__DATA RECORDS__:

::::::::::

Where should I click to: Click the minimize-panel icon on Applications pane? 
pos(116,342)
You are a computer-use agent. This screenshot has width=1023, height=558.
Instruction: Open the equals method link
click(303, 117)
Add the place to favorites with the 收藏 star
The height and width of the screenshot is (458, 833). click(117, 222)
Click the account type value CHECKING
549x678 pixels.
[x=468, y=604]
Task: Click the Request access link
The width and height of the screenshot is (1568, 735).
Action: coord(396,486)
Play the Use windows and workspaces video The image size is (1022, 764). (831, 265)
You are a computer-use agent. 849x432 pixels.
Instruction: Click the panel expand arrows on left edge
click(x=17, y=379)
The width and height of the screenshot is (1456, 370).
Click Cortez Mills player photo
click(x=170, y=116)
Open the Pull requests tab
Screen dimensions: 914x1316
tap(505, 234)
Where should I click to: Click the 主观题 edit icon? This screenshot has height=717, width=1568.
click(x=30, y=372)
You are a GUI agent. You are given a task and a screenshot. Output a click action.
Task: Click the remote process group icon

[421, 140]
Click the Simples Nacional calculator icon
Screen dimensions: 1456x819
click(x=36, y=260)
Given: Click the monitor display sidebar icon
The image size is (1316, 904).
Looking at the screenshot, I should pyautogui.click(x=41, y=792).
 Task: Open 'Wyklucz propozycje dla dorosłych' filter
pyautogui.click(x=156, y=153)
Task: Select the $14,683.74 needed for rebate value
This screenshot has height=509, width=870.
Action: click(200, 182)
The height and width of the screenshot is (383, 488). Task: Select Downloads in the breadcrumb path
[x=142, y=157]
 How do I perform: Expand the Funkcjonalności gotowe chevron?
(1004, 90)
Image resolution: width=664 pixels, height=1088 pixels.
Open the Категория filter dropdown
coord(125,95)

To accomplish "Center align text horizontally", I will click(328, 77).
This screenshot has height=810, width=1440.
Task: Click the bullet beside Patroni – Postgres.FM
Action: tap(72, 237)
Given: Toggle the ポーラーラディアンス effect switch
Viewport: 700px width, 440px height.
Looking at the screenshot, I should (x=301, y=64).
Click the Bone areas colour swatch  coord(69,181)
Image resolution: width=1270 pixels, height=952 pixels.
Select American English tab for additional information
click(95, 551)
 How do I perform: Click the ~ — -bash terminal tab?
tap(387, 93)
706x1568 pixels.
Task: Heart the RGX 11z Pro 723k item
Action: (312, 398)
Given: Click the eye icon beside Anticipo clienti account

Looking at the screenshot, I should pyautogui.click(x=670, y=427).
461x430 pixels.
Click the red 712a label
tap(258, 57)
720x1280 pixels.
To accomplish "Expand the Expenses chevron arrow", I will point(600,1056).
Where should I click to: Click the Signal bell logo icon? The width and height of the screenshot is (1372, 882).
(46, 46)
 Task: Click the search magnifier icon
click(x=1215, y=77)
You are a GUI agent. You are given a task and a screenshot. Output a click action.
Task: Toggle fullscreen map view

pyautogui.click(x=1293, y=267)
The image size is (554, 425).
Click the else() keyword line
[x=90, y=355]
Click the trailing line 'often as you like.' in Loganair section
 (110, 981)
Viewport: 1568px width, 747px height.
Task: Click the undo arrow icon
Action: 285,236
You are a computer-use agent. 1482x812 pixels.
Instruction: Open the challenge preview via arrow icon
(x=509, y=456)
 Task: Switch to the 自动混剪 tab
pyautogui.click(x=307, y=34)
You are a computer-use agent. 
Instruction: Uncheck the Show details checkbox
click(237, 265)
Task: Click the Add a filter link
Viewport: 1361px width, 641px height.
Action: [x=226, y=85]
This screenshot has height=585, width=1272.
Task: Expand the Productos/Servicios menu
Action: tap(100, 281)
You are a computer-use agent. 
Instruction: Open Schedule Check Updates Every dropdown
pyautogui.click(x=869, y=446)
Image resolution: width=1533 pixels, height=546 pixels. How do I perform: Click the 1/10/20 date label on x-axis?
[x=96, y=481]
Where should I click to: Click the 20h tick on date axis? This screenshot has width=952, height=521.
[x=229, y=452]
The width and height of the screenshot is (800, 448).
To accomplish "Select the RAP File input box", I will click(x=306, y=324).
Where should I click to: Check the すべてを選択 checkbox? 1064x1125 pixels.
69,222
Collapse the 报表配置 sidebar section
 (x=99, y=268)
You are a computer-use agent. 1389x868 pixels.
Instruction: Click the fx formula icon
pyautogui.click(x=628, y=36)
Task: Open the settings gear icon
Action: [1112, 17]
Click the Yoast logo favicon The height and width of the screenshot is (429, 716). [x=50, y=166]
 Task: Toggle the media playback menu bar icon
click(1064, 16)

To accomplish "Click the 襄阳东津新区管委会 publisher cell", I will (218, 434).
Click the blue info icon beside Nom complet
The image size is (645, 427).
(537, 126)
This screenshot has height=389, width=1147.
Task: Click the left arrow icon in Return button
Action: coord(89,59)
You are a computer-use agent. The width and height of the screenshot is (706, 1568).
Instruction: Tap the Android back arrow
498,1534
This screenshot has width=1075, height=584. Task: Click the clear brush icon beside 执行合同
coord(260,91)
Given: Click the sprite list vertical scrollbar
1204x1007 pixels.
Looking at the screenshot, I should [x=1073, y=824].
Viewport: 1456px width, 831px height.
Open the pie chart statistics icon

::::::::::

__EXERCISE INSTRUCTIONS__: Copy out the entries above word for word, starting at the first line and ending at the line that contains "[x=142, y=157]", with both of those lines included.

__REPLY TO THE EXERCISE__:
Where should I click to: Click the minimize-panel icon on Applications pane? 
pos(116,342)
You are a computer-use agent. This screenshot has width=1023, height=558.
Instruction: Open the equals method link
click(303, 117)
Add the place to favorites with the 收藏 star
The height and width of the screenshot is (458, 833). click(117, 222)
Click the account type value CHECKING
549x678 pixels.
[x=468, y=604]
Task: Click the Request access link
The width and height of the screenshot is (1568, 735).
Action: coord(396,486)
Play the Use windows and workspaces video The image size is (1022, 764). (831, 265)
You are a computer-use agent. 849x432 pixels.
Instruction: Click the panel expand arrows on left edge
click(x=17, y=379)
The width and height of the screenshot is (1456, 370).
Click Cortez Mills player photo
click(x=170, y=116)
Open the Pull requests tab
Screen dimensions: 914x1316
tap(505, 234)
Where should I click to: Click the 主观题 edit icon? This screenshot has height=717, width=1568.
click(x=30, y=372)
You are a GUI agent. You are given a task and a screenshot. Output a click action.
Task: Click the remote process group icon

[421, 140]
Click the Simples Nacional calculator icon
Screen dimensions: 1456x819
click(x=36, y=260)
Given: Click the monitor display sidebar icon
The image size is (1316, 904).
Looking at the screenshot, I should pyautogui.click(x=41, y=792).
 Task: Open 'Wyklucz propozycje dla dorosłych' filter
pyautogui.click(x=156, y=153)
Task: Select the $14,683.74 needed for rebate value
This screenshot has height=509, width=870.
Action: click(200, 182)
The height and width of the screenshot is (383, 488). Task: Select Downloads in the breadcrumb path
[x=142, y=157]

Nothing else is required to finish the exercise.